▸ RECORDS SUPPLIED
::::::::
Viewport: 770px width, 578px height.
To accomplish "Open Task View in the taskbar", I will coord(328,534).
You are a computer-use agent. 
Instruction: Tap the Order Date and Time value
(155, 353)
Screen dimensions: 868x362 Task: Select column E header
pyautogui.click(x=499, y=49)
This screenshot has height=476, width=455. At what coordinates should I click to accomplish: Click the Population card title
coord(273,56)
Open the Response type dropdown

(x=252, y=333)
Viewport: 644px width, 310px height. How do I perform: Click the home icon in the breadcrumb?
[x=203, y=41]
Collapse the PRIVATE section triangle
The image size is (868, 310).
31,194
::::::::
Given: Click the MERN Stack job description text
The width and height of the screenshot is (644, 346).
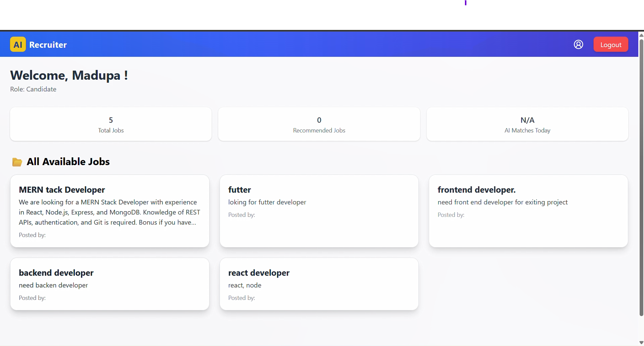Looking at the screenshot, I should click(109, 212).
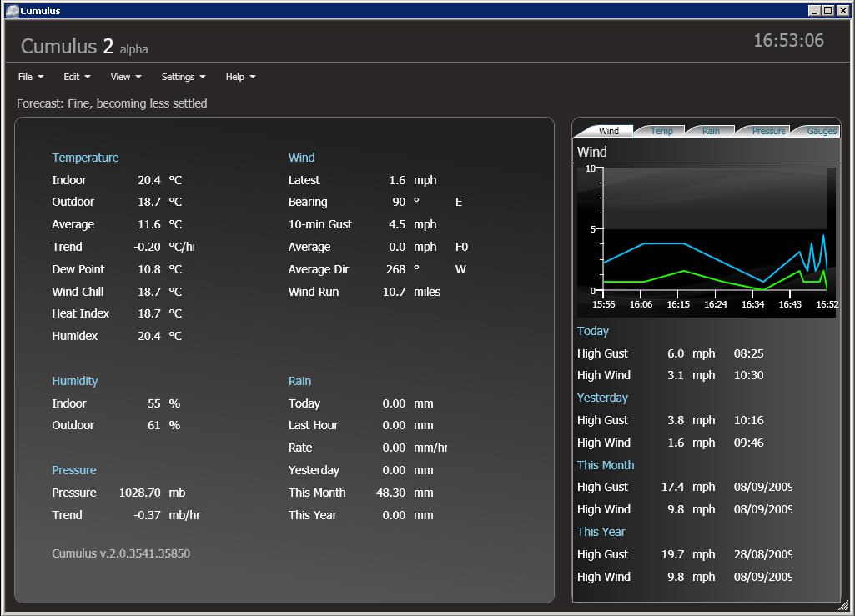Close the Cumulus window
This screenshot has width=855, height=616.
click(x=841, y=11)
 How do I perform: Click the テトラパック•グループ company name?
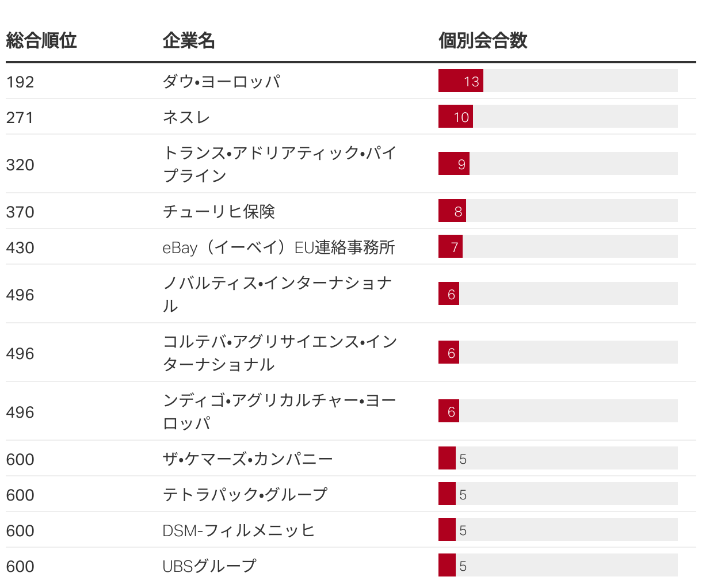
::::::::
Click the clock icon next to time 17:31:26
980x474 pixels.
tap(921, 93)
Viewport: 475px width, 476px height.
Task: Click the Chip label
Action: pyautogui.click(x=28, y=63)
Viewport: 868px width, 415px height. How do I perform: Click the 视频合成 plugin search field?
::::::::
▸ PROMPT
Would you print, exactly as written, every line above from the one holding "Viewport: 770px width, 578px height." through the one holding "Collapse the PRIVATE section triangle", with both included and no other lines?

▸ RESPONSE BELOW
Viewport: 770px width, 578px height.
To accomplish "Open Task View in the taskbar", I will coord(328,534).
You are a computer-use agent. 
Instruction: Tap the Order Date and Time value
(155, 353)
Screen dimensions: 868x362 Task: Select column E header
pyautogui.click(x=499, y=49)
This screenshot has height=476, width=455. At what coordinates should I click to accomplish: Click the Population card title
coord(273,56)
Open the Response type dropdown

(x=252, y=333)
Viewport: 644px width, 310px height. How do I perform: Click the home icon in the breadcrumb?
[x=203, y=41]
Collapse the PRIVATE section triangle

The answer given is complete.